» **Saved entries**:
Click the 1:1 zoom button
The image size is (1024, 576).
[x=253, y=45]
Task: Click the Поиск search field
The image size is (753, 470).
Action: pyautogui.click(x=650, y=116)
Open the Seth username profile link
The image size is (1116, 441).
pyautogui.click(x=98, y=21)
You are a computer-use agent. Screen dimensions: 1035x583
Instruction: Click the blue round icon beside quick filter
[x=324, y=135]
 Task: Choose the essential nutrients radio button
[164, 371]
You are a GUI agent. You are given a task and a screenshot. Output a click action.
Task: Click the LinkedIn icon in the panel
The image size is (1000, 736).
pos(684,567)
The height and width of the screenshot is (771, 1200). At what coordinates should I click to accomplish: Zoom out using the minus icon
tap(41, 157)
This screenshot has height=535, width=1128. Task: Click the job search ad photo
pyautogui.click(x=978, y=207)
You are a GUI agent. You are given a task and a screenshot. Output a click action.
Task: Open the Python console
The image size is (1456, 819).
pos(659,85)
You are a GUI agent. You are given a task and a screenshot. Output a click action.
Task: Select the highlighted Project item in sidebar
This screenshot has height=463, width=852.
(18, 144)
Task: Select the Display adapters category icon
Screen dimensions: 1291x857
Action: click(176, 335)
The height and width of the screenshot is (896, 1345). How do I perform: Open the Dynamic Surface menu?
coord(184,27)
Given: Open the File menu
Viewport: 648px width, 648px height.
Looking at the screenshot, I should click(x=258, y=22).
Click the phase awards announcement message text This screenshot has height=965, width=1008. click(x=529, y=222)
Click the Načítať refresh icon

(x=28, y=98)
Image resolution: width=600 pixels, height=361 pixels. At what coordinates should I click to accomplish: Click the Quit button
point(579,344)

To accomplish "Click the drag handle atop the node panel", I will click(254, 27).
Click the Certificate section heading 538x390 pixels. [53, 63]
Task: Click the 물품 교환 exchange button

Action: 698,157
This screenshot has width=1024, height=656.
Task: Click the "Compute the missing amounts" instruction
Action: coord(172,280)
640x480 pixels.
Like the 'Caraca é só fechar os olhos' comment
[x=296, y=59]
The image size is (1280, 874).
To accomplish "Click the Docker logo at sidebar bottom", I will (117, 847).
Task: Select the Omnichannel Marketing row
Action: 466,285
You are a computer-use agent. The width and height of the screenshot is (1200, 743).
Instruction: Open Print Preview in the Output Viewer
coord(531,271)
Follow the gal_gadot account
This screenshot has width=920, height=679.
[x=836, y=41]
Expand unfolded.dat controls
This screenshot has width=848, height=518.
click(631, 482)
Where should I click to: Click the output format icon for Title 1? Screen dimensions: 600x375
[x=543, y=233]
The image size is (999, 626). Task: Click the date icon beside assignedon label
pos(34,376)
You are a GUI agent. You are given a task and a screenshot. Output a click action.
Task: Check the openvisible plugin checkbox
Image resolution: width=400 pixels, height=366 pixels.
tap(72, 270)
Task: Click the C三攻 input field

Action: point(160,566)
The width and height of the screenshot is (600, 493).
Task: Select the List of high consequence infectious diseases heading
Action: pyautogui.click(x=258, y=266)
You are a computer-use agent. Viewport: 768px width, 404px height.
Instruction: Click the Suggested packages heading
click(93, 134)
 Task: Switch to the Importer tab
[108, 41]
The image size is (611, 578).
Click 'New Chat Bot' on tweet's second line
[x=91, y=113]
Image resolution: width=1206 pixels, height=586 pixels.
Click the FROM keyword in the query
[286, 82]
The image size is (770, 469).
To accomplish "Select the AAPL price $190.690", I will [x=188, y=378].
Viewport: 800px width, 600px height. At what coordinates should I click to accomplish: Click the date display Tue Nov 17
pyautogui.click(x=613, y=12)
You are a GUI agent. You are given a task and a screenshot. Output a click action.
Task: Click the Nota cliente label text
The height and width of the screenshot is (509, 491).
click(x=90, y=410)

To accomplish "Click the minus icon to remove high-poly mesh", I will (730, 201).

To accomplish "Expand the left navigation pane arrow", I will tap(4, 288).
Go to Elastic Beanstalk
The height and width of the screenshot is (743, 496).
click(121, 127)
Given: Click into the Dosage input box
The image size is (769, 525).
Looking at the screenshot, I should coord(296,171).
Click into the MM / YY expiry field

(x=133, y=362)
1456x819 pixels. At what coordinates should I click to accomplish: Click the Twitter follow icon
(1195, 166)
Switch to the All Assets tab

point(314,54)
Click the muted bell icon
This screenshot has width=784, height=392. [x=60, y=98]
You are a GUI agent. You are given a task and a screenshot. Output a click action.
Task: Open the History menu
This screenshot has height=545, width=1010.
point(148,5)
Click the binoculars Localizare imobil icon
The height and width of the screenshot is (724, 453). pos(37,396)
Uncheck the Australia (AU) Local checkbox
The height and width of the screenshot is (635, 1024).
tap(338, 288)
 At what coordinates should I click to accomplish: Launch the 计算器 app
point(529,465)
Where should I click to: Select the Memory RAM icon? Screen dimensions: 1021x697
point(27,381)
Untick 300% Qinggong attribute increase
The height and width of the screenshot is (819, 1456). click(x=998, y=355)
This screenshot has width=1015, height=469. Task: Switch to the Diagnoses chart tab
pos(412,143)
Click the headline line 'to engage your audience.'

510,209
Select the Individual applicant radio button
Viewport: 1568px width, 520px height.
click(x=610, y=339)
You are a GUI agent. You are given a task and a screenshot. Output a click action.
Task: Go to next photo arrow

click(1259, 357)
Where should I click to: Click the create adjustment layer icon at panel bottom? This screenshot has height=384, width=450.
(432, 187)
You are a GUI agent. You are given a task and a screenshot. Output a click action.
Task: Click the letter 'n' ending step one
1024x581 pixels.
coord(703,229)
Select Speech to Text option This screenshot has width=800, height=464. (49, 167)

» **Required work**:
Please find, in the entries above, every line where "computer" occurs, and copy it.

» **Solution for this task**:
You are a computer-use agent. Screen dimensions: 1035x583
You are a computer-use agent. The width and height of the screenshot is (1200, 743).
You are a computer-use agent. Viewport: 768px width, 404px height.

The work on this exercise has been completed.